Thursday, September 10, 2009

 O choro de uma criança ecoava pelos corredores do solar, alto e pungente. O homem avançou mais alguns passos, mancando fortemente, até finalmente alcançar a maçaneta do quarto da neta.
 - Mina, o que aconteceu com...
 Vincent interrompeu-se no meio da sentença, observando Kieran na cama, soluçante, iluminado pela luz que vinha do banheiro, de onde vinha um outro choro, mais baixo e dolorido, seguido pelos sons de alguém passando mal.
 Com o coração palpitando, ele caminhou até lá, encontrando Mina debruçada sobre a pia, os cabelos pregados no rosto suado, onde não parecia haver uma gota de sangue – talvez porque o sangue dela estivesse, nesse instante, sobre a louça branca da bancada.
 - Mina!
 Ela se virou, encarando-o com os olhos embargados, mas, antes que pudesse falar alguma coisa, a ânsia voltou a engolfá-la. Assustado, o velho rapidamente voltou para o quarto, tateando até encontrar uma corda junto à cama.
 Aquilo não era usado há muito tempo; ele não se lembrava de ter visto sequer seus pais utilizarem as campainhas que chamavam os empregados. Entretanto, quando ele puxou, pode ouvir o som estridente vindo do andar de baixo – o quarto de Mina, afinal, ficava exatamente em cima da cozinha.
 Em seguida, ele voltou para o banheiro, puxando os cabelos da neta para trás com uma mão, e, com a outra, abraçando-a pela cintura. Pouco depois, passos irromperam à porta e ele ouviu a voz de Holly tentando acalmar Kieran antes de alcançá-los.
 - O que aconteceu? – ela perguntou, com o menino no braço, aproximando-se – São duas e meia da manhã, o que vocês...
 Os olhos claros da mulher se arregalaram ao ver o estado do banheiro e a palidez da garota. Vincent voltou-se para ela, enquanto Mina escorregava ligeiramente por entre seus braços, a cabeça agora encostada em seu ombro.
 - Mi, mi, em! – Kieran soluçou, estendendo uma mãozinha na direção da irmã.
 - Não, Kieran, Mina não está bem. – Vincent respondeu para o neto – Eu não sei o quê aconteceu, quando cheguei aqui, ela já estava assim.
 Holly assentiu, antes de estender Kieran para ele, amparando Mina no momento em que o homem segurou a criança.
 - Mina, o que houve? – ela perguntou baixinho, alisando os cabelos de sua menina – O que está sentindo? O que você comeu?
 - Está doendo. – ela murmurou com a voz abafada contra o peito da mulher – Está doendo há dias, mas hoje... É como se estivesse queimando, como se o estômago estivesse em carne viva... E eu estou enjoada. Eu sei que não tem mais nada lá dentro... Mas...
 Holly ficou em silêncio, refletindo. Há dias que Mina não estava comendo direito; até mesmo seus chocolates estavam sobrando na despensa, quando não teriam durado muito mais que o tempo da menina descobri-los.
 - Venha, eu vou lhe dar alguma coisa para passar a dor e o enjôo. – ela guiou a jovem de volta para o quarto, sentando-a na cama.
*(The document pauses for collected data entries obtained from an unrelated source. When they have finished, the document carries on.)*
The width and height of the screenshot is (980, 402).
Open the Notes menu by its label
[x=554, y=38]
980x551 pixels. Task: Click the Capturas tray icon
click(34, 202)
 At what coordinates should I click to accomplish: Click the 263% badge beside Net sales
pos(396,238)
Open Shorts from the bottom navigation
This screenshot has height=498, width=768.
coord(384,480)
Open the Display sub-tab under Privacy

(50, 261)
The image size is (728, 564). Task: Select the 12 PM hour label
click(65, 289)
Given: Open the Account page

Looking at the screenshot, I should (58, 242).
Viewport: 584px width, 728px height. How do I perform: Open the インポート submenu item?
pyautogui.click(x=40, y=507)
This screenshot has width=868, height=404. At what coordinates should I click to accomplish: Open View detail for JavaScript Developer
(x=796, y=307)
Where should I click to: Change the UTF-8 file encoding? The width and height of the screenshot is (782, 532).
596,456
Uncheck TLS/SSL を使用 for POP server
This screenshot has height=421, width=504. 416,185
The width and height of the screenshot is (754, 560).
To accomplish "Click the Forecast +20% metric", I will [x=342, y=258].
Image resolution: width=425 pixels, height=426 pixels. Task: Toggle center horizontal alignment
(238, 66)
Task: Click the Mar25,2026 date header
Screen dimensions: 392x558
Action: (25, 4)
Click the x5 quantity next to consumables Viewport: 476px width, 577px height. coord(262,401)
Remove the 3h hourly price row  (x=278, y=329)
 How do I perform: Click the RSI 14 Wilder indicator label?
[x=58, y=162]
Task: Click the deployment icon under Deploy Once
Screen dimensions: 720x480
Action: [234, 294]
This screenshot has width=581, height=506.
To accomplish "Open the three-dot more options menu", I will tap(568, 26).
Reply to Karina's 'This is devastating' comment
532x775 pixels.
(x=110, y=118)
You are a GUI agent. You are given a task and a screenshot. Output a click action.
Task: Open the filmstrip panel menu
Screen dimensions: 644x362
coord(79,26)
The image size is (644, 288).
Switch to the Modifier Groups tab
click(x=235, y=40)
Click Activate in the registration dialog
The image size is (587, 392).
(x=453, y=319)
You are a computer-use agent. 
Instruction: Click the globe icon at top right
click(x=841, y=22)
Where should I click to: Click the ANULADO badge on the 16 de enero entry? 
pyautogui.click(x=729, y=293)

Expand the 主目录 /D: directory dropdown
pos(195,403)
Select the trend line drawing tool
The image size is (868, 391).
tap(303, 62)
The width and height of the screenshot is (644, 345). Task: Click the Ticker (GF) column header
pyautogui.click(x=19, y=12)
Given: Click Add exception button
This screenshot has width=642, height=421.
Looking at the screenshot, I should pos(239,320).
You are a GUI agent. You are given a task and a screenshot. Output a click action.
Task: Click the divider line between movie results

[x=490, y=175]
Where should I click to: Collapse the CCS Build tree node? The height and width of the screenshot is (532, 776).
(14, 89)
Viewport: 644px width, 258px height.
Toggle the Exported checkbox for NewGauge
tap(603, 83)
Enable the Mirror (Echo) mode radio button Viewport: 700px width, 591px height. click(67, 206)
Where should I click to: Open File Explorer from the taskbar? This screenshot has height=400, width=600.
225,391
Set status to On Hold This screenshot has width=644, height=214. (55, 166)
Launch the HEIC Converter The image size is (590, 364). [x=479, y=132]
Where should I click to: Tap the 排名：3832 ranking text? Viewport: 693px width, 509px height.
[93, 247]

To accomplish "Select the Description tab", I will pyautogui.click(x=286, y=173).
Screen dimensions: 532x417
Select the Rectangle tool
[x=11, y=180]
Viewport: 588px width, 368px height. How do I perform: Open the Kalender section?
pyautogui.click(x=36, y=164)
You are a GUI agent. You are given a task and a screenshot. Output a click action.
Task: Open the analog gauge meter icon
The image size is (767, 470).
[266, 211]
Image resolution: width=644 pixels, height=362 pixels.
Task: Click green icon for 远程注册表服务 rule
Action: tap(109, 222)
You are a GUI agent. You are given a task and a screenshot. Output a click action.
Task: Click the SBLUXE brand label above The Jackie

Vincent tinha saído com Kieran que continuava, impaciente, a balbuciar pela irmã – Agora que já colocou tudo pra fora de uma maneira ou de outra, vai se sentir um pouco melhor.
 Mina apenas assentiu. Holly observou-a por alguns instantes, para em seguida deixar o quarto apressada. Vincent estava no corredor, tentando acalmar o neto mais novo.
 - E então? – ele perguntou.
 - Eu não acho que ela tenha comido nada estragado. Há dias que ela tem se queixado do estômago. Pode ser uma gastrite nervosa ou alguma coisa do tipo.
 - Eu vou chamar Hiram amanhã para dar uma olhada nela. E não me olhe com essa cara, Holly. Eu confio em você, mas depois de ver minha neta vomitando sangue, eu dou um jeito até de interná-la no St. Mungus se for necessário.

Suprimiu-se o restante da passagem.